[发明专利]一种小麦超长链脂肪醇合成酶基因TaFAR1的应用

说明书

技术领域

本发明涉及一种小麦超长链脂肪醇合成酶基因TaFAR1的应用。

背景技术

表皮蜡质是覆盖在植物表面最外层的保护物质，植物叶表皮蜡质成分复杂，通常被认为是一类有机物质的混合物，借助气相色谱-质谱，研究者发现主要的成分为长链的脂肪酸、醇、醛、酯和n～烷烃。植物叶表的蜡质成分及形态在不同的种，同一种的不同生长阶段，甚至同一个种的不同品种中都有变化。植物外部的非生物因素往往影响着其表皮蜡质的合成与分泌，蜡质成分会因各种水、旱胁迫、臭氧、酸雾、水冲洗和污染物等的出现发生变化。据研究结果表明，决定表皮水分散失程度的一个重要因素是蜡质的化学成分，而不是蜡层厚度。由此，作物表皮蜡质作为一种综合抗性指标，在最近几年成为国内外的一个研究热点。目前，通过人工选育新品种来提高植物的抗旱性和果实保鲜性，既耗时又费力，而且效率低下；相反，通过转基因技术过量表达蜡质合成基因，可以提高植物表皮蜡质含量，提高植物的抗旱性和果实的保鲜，既方便又快捷。

发明内容

本发明所要解决的技术问题是，提供一种小麦超长链脂肪醇合成酶基因TaFAR1的应用，该小麦超长链脂肪醇合成酶基因TaFAR1可调控超长链脂肪醇合成，从而可提高植物表皮蜡质成分。

本发明解决其技术问题采用的技术方案是，

本发明之SEQ ID NO：1所示的小麦超长链脂肪醇合成酶基因TaFAR1在植物育种中的应用。

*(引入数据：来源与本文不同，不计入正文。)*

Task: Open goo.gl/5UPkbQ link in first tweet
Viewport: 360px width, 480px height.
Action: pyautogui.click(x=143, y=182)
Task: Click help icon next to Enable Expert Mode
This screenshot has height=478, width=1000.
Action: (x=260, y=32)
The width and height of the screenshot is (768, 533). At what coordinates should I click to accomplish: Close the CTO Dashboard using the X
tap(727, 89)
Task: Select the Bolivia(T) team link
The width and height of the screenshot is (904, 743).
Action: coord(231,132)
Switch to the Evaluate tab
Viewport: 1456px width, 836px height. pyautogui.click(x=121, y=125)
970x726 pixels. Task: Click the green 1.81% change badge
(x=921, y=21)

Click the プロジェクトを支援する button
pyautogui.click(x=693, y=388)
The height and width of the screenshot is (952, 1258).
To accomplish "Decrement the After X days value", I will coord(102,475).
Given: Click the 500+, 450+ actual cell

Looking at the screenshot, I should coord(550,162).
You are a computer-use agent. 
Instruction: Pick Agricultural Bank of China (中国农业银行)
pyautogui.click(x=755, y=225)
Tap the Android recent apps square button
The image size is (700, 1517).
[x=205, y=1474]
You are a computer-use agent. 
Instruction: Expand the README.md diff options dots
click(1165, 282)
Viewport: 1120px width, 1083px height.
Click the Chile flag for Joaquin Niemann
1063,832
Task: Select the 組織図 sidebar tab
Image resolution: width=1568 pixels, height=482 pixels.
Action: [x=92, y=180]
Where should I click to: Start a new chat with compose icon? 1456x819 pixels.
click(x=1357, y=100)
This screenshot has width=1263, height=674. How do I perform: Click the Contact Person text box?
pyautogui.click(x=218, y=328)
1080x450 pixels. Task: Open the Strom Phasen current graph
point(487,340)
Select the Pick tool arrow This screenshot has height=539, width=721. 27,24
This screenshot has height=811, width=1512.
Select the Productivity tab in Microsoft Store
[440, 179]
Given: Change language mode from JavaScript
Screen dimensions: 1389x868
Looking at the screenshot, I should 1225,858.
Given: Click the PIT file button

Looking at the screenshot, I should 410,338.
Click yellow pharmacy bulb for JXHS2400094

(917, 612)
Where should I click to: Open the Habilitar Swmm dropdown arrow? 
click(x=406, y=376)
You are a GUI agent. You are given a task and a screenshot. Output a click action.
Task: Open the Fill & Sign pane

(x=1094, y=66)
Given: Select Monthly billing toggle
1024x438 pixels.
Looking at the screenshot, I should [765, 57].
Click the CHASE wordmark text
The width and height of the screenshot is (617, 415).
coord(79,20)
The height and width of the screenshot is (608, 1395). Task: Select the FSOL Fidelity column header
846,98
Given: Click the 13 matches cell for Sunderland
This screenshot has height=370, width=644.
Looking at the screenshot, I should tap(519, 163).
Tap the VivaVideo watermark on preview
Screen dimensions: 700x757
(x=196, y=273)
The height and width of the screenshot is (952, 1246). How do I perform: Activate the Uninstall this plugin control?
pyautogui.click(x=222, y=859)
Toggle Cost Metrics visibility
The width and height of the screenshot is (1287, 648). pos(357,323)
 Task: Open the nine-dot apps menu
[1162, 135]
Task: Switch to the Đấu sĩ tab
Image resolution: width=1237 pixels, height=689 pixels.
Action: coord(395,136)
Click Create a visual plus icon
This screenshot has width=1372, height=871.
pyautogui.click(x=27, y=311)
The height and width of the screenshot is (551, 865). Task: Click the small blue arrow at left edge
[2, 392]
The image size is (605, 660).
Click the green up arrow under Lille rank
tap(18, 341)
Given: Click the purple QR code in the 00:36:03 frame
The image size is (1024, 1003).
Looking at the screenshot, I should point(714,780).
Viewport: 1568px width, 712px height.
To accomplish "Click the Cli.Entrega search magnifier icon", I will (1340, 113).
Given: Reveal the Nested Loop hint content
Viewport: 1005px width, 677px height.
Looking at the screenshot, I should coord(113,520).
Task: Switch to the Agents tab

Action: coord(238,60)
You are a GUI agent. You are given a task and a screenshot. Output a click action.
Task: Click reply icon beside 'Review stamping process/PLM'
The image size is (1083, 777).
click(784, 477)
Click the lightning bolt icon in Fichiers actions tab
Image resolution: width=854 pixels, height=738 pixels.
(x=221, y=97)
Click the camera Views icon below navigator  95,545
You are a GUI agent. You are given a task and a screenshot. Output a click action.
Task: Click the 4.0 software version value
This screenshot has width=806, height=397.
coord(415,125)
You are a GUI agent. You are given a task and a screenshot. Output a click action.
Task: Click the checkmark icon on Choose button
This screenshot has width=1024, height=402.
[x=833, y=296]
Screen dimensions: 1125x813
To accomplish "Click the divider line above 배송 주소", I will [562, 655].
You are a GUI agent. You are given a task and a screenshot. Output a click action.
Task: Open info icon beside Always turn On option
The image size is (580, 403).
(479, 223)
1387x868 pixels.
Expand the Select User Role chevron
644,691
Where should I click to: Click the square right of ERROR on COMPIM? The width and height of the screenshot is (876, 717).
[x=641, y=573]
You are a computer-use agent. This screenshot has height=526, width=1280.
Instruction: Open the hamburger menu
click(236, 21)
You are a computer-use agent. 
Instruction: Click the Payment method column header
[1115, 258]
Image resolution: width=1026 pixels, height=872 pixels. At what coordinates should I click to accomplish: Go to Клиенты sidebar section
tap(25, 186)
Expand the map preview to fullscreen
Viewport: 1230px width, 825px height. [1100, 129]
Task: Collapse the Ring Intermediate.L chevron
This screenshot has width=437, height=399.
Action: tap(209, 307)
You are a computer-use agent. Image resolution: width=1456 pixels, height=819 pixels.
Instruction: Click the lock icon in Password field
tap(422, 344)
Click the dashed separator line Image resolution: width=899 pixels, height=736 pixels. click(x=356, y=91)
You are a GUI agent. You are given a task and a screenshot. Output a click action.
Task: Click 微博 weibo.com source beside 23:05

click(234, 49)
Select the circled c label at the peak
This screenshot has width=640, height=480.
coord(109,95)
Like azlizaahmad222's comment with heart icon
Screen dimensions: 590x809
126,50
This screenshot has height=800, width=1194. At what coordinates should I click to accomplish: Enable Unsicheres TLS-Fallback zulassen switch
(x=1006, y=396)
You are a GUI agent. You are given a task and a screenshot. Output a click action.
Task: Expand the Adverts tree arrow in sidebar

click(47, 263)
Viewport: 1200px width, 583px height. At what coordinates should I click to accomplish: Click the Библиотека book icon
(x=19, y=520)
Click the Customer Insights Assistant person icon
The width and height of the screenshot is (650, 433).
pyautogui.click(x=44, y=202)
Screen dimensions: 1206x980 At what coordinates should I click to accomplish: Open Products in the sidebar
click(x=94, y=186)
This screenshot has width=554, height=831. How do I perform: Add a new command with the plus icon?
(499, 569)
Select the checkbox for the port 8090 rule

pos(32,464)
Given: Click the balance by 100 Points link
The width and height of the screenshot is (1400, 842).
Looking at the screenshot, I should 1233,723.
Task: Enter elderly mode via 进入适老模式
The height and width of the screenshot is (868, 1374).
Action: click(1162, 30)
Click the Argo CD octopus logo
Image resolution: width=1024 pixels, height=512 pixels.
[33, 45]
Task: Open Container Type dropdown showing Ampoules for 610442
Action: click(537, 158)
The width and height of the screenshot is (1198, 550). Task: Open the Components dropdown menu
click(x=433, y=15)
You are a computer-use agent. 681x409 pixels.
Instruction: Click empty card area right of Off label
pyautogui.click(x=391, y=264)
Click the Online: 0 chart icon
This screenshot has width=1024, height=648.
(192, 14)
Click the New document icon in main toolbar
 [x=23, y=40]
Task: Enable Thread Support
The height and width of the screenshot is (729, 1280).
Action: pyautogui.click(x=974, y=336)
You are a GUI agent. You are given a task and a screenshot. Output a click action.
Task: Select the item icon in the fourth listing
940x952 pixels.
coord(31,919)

本发明从NCBI数据库中查询获得FAR基因的序列信息，以小麦品种明988苗期叶片的cDNA为模板，以序列如SEQ ID No：2和SEQ ID No：3所示的上下游引物进行RT-PCR扩增，获得TaFAR1基因的全长序列如SEQ ID No：1所示；经PCR扩增后，将得到的TaFAR1基因的1578bp编码区连接到35S启动子驱动的植物表达双元载体pCXSN，获得融合表达载体TaFAR1-pCXSN；转化大肠杆菌DH5α，并将测序确认的重组质粒转入农杆菌，通过农杆菌介导的转化法转化植物品种，获得过量表达TaFAR1的转基因植株。

本发明之SEQ ID NO：1所示的小麦超长链脂肪醇合成酶基因TaFAR1在提高植物抗旱能力中的应用。

本发明之SEQ ID NO：1所示的小麦超长链脂肪醇合成酶基因TaFAR1在提高果实保鲜中的应用。

本发明之SEQ ID NO：1所示的小麦超长链脂肪醇合成酶基因TaFAR1在培育产超长链脂肪醇的酵母菌株中的应用。

本发明将带有Hind III和EcoR I酶切位点的TaFAR1编码区连接到经过Hind III和EcoR I双酶切的酵母表达载体pYES2，获得融合表达载体TaFAR1-pYES2，转化大肠杆菌DH5α，挑选阳性克隆经测序确认后，提取质粒DNA，通过PEG法转入酿酒酵母菌株。

本发明之小麦超长链脂肪醇合成酶基因TaFAR1的应用，与现有技术相比，可使获得表达TaFAR1基因的酵母发酵生产超长链脂肪醇，也可使过量表达TaFAR1基因的植物抗旱性显著增强，生产的果实保鲜时间延长。

具体实施方式

下面结合实施例对本发明进一步加以说明。

实施例1：培育产超长链脂肪醇的酿酒酵母菌株的实验

1、TaFAR1基因的克隆：从NCBI数据库中查询获得FAR基因的序列信息，以小麦品种明988苗期叶片的cDNA为模板，设计引物为：

TaFAR1(F)：5’ATGGTGGGCACGCTGGATGAGG 3’，如SEQ ID No：2所示；

TaFAR1(R)：5’TCACTTGAGGACGTACTTCATG 3’，如SEQ ID No：3所示；

PCR反应体系为：在50μl反应体系，内含DNA模板5μl，上下游引物各2.5μl，dNTP 10μl，Buffer 25μl，KOD聚合酶1μl，ddH₂O4μl；PCR反应程序：94℃预变性2min；98℃变性10s、60℃退火30s、68℃延伸2min，共进行35次循环；68℃延伸10min，10℃保存；进行RT-PCR扩增，PCR产物回收纯化后，连接到克隆载体pMD^TM 18-T，转化大肠杆菌DH5α，挑选阳性克隆测序，获得TaFAR1基因的全长序列，如SEQ ID No：1所示。